Dalla prima illuminazione di Palazzo Ducale alla Giornata del Risparmio Energetico
di Camillo Tonini

La storia della luce di Palazzo Ducale dalla prima illuminazione artificiale ai led di oggi: una riflessione in vista della Giornata del Risparmio Energetico, il 16 febbraio 2023.

Le vulnerabili strutture lignee che innervano il Palazzo Ducale, gli enormi “teleri” che ricoprono per intero le vaste pareti (immagine in evidenza: Francesco Guardi, Sala del Collegio, Museo del Louvre), i fasci di carte che le magistrature della Serenissima producevano con continuità per il funzionamento dello Stato e della sua Giustizia, hanno costituito da sempre minacce reali e immanenti qualora il fuoco, usato per illuminare, cucinare e riscaldare, fosse sfuggito al controllo degli uomini. Le insidie maggiori si annidavano in quei locali all’interno della grande macchina architettonica destinati ad accogliere le attività di chi, come il doge con tutto il suo seguito, viveva la quotidianità del palazzo: dai lumini che ardevano davanti alle immagini sacre per la devozione religiosa, ai caminetti – in tutto il palazzo solo undici – per riscaldare gli ambienti durante le lunghe e rigide stagioni invernali, o le fiaccole per rischiarare i locali dove erano i Signori di notte al criminal – la polizia notturna della Serenissima – e gli uomini dei corpi di guardia. Bisognava, dunque, ridurre al massimo i rischi e concentrare nelle ore diurne tutte le attività istituzionali e celebrative all’interno dell’edificio per ricevere la luce che penetrava dai grandi finestroni esposti al giro del sole.
Quando la Repubblica abdicò al suo ruolo politico e di Stato, Palazzo Ducale, che ne era il suo simbolo, passò da luogo esclusivo della nobiltà veneziana e splendida dimora del doge a ospitare funzionari e impiegati che impartivano una giustizia non più solenne e paludata, esercitando un’amministrazione corrente, lontana dalle leve del potere.
Nel dicembre del 1821 un nuovo principio d’incendio – l’ennesimo nella storia dell’edificio – minacciò l’esistenza stessa del palazzo, il che indusse l’Imperatore d’Austria Francesco II a decretare che lo Statuario Veneto e la Biblioteca Marciana, trasferitisi dalla vicina Libreria Sansoviniana alle Procuratie Nuove, potevano mantenere i locali che erano stati assegnati loro solo qualche anno prima.

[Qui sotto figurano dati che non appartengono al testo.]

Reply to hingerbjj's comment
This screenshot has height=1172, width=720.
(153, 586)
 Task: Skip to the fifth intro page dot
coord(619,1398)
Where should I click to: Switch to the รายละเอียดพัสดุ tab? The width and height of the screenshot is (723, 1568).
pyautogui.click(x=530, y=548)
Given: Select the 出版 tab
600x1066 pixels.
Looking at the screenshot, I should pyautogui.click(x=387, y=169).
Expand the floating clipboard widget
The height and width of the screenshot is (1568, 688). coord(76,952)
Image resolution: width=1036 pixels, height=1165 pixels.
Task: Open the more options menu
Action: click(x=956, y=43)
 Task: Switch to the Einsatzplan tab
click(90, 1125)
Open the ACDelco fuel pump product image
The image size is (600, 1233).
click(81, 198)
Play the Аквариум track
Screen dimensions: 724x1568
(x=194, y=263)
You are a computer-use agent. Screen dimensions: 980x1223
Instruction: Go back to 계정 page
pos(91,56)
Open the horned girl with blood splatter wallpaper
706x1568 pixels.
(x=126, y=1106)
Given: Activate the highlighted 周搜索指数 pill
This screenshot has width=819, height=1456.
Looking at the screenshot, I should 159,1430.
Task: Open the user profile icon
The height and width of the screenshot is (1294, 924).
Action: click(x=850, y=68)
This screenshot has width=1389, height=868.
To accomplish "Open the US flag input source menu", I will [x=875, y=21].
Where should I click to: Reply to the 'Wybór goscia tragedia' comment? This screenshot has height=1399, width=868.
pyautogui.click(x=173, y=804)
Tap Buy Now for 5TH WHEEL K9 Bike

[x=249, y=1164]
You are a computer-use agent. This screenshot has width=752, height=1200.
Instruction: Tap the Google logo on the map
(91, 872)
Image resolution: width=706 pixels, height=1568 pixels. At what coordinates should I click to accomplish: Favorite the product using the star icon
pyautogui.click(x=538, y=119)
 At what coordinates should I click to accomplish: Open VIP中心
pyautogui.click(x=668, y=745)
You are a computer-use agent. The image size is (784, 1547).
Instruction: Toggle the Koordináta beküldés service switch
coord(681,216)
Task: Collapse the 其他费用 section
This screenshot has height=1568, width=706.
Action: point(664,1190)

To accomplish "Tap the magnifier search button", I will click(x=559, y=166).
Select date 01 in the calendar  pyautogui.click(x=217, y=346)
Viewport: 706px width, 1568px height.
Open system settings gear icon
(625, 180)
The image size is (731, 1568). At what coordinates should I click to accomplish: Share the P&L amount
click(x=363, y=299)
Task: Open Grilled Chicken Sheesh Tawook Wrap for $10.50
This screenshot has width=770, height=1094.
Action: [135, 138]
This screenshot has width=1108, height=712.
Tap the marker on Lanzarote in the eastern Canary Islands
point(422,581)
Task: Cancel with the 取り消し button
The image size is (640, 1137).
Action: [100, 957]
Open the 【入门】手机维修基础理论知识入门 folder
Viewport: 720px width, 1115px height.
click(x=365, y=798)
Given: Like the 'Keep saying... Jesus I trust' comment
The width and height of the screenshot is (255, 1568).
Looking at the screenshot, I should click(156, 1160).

Così il palazzo si avviava a diventare il museo di sé stesso, frequentato da un pubblico colto che veniva accompagnato nella visita alle memorie dell’aulico passato da un custode o, nelle grandi occasioni, da un fine erudito di civiltà veneziana quale era Emmanuele Cicogna, che nel 1857 fu incaricato di guidare per le sale monumentali l’imperatore Francesco Giuseppe con il suo seguito (Die Kaiser Reise nach Italien in “Illustrirte Zeitung”, 1857). Anche allora non mancavano quelli che alle bellezze artistiche del palazzo preferivano visitare i locali delle Carceri, dove mai la luce del giorno poteva penetrare, affascinati dai luoghi esaltati dalla “leggenda nera” di una Venezia implacabile giustiziera e feroce vendicatrice (Francesco Galimberti, Francesco De Pian, Pozzoprimo sotto l’ultima scala ove si imprigionavano li delinquenti per materia di Stato) .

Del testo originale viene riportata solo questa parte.